The market remains saturated due in large part to capacity additions that were authorised at the height of the construction market in 2008, and were immediately followed by an unprecedented contraction in demand. Cement companies experienced a utilisation rate of less than 50% of production, according to a recent report by Ventures Middle East, “Cement Market in UAE’s Building & Infrastructure Sectors”.

The UAE’s cement supply capacity of 44m tonnes, including 25m tonnes in clinker, dwarfs the current demand of just 9m tonnes cited by Graham Russell, the CEO at the UAE regional office of Cemex, one of the world’s largest building materials suppliers.

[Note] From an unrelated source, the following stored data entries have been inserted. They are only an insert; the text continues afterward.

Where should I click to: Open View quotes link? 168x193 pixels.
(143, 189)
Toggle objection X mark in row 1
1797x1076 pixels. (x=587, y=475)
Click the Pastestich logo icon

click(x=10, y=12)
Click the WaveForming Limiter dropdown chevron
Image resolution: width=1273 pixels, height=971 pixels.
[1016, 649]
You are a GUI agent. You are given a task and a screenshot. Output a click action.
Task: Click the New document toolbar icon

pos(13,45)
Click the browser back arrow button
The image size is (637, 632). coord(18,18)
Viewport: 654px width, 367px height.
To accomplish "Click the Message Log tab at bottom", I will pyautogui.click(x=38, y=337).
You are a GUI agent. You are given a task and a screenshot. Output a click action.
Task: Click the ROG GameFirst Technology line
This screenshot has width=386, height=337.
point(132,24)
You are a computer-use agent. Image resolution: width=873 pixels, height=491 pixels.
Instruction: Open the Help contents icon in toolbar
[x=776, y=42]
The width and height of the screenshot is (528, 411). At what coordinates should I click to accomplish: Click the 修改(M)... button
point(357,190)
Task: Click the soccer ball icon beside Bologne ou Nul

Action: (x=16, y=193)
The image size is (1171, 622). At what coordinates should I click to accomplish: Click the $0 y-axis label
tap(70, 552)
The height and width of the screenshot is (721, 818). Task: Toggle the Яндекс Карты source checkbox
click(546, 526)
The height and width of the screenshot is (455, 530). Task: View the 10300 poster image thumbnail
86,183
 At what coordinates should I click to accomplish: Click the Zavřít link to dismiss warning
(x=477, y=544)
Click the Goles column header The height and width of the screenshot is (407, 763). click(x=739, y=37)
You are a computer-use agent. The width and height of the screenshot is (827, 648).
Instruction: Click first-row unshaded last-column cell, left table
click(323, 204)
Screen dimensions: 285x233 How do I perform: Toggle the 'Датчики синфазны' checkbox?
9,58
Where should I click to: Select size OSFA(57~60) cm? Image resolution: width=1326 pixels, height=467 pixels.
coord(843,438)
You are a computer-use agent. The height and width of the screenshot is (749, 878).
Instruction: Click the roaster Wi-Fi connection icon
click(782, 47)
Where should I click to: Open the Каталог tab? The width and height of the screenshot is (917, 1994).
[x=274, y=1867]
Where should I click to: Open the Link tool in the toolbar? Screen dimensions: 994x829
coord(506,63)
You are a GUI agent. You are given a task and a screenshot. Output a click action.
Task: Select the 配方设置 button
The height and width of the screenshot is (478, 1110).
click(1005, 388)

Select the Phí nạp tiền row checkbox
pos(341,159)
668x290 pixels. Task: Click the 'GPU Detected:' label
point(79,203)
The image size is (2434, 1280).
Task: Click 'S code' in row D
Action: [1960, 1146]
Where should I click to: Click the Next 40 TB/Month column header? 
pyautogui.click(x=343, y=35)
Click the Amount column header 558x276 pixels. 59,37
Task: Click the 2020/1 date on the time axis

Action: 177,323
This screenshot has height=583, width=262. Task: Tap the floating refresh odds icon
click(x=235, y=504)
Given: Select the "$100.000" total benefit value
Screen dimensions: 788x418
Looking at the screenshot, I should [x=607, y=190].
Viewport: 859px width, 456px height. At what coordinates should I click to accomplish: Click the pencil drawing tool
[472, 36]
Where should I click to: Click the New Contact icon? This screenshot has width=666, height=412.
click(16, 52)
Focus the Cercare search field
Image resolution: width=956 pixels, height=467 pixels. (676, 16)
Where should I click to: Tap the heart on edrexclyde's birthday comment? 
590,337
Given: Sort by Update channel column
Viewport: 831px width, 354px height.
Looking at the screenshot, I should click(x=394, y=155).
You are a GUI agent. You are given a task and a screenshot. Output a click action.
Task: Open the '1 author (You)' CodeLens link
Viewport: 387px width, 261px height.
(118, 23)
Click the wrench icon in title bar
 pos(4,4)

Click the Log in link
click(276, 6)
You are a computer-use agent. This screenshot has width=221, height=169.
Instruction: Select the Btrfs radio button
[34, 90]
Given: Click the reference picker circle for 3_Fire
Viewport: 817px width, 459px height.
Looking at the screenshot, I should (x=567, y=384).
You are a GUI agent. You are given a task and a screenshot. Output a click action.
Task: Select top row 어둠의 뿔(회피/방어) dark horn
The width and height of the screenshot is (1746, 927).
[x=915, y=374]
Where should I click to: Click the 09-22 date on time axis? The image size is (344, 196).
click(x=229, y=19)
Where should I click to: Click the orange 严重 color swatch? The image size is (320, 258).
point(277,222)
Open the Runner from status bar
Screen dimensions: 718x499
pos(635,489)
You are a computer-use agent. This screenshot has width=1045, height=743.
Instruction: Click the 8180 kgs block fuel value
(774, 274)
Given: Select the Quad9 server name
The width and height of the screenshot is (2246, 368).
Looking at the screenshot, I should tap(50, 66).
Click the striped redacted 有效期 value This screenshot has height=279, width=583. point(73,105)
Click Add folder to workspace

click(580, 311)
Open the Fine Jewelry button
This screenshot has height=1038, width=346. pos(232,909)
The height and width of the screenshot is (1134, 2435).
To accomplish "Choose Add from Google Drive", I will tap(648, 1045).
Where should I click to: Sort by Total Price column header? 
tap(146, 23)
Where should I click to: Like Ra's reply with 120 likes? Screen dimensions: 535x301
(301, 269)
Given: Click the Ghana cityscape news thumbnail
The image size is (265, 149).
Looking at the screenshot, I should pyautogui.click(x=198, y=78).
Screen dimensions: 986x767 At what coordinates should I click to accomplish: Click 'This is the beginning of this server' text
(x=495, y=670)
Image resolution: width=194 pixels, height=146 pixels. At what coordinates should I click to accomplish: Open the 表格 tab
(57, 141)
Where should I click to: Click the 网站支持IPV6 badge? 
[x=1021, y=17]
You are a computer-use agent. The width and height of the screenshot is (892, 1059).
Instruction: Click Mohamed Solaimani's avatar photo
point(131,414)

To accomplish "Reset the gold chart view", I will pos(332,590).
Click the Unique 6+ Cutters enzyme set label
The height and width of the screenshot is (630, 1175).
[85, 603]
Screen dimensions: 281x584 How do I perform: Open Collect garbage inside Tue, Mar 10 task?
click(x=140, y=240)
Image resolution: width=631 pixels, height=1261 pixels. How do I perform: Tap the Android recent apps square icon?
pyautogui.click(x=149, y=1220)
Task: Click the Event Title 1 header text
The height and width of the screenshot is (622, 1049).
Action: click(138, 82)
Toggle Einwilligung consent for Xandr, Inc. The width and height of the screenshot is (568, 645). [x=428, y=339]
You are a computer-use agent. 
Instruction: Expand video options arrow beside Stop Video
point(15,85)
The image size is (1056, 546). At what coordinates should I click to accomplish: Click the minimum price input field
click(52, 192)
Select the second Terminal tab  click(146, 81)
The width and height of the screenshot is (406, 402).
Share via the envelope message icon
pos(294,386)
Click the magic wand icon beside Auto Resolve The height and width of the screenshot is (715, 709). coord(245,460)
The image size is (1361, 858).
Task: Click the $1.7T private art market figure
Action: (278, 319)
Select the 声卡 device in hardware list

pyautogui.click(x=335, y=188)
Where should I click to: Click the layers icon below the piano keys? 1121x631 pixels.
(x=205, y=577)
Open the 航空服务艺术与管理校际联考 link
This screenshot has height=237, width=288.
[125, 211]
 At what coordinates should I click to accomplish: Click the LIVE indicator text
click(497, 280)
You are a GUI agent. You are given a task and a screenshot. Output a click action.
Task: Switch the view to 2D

Faced with conservative local demand, approximately 50% of cement produced by the 17 active plants in Dubai is exported to regional markets, including Oman, Qatar, Kuwait, East Africa, Iraq and Saudi Arabia. Competition in these markets has been intensifying in recent years, with Oman developing its own capacity and Saudi Arabia banning cement imports and releasing large quantities onto the market thanks to prolific production. The net effect of increased competition in the domestic cement production industry has been to drive the price of the product down and increase the likelihood of consolidation in the industry.

Outlook

 As with Dubai’s property sector, the indicators for sustainable growth in the construction industry are more positive than at any time over the past five years. Building on strong economic and demographic fundamentals, the government is currently investing heavily in the recovery. In addition, the emirate’s successful bid to host the World Expo 2020 is expected to have a substantial impact on overall infrastructure development in the years to come. As major development and infrastructure projects come back online, the building materials and construction equipment leasing industries are rebounding to meet the spike in demand, while the ongoing recovery is also driving significant growth within the domestic steel industry.